Namun, besar kecilnya risiko tersebut tergantung upaya yang dilakukan.
Menurut Kalla, pemerintah selama ini terlalu toleran atau permisif terhadap para penyandera.
Hal itu dilakukan karena pemerintah mengedepankan keselamatan warga negara yang disandera.
Oleh karena itu, upaya negosiasi juga dilakukan dengan cara multi-komunikasi.
“Semua berkomunikasi dengan segala macam. Ya, itu ternyata sama dengan teori pembajakan yang lain, kalau ditoleransi pembajakan itu akan menimbulkan pembajakan berikutnya. Kalau sama sekali tidak ada negosiasi, risikonya jiwa,” kata Kalla, di Istana Wakil Presiden, Selasa (12/7/2016).
Terakhir, tiga WNI yang berprofesi sebagai anak buah kapal diculik di perairan kawasan Felda Sahabat, Tungku, Lahad Datu Sabah, Negara Bagian Malaysia.

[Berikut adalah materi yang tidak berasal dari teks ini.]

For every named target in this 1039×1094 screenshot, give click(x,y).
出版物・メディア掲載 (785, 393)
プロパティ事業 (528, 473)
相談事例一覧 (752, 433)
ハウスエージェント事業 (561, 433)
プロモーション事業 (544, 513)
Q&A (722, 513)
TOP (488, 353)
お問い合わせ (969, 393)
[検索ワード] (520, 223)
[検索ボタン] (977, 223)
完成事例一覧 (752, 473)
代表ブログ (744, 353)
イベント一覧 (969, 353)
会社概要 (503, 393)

Ketiganya berada di kapal pukat tunda LD/114/5S milik Chia Tong Lim saat diculik oleh lima oranng bersenjata laras panjang yang menggunakan bahasa Sulu.
Sebelumnya, tujuh ABK tugboat Charles 001 disandera oleh keompok bersenjata di wilayah Perairan Sulu, Filipina Selatan.
Penyandera yang melancarkan aksinya pada 20 Juni lalu itu meminta tebusan sebesar Rp 60 miliar.
“Nah sekarang pilihannya apa? Jadi masyarakat harus tahu ini, tidak ada (upaya pembebasan) tanpa risiko,” ujar dia.
Kalla mengatakan, dalam setiap upaya pembebasan sandera, pemerintah tidak pernah membayar tebusan kepada para penyandera.
Namun, ia tak mengetahui, jika pada akhirnya pihak perusahaan tempat para ABK itu bekerja mengambil langkah lain.
Sebab, selain menjadi tugas negara, keselamatan para ABK juga menjadi kewajiban pihak perusahaan.
“Saya yakinkan 100 persen pemerintah tidak pernah bernegosiasi, berbicara tentang uang,” kata dia.
“Tapi demi keselamatan jiwa pegawainya, maka pengusaha-pengusaha itu ya bernegosiasi seperti itu. nah, akibatnya begini,” kata Kalla.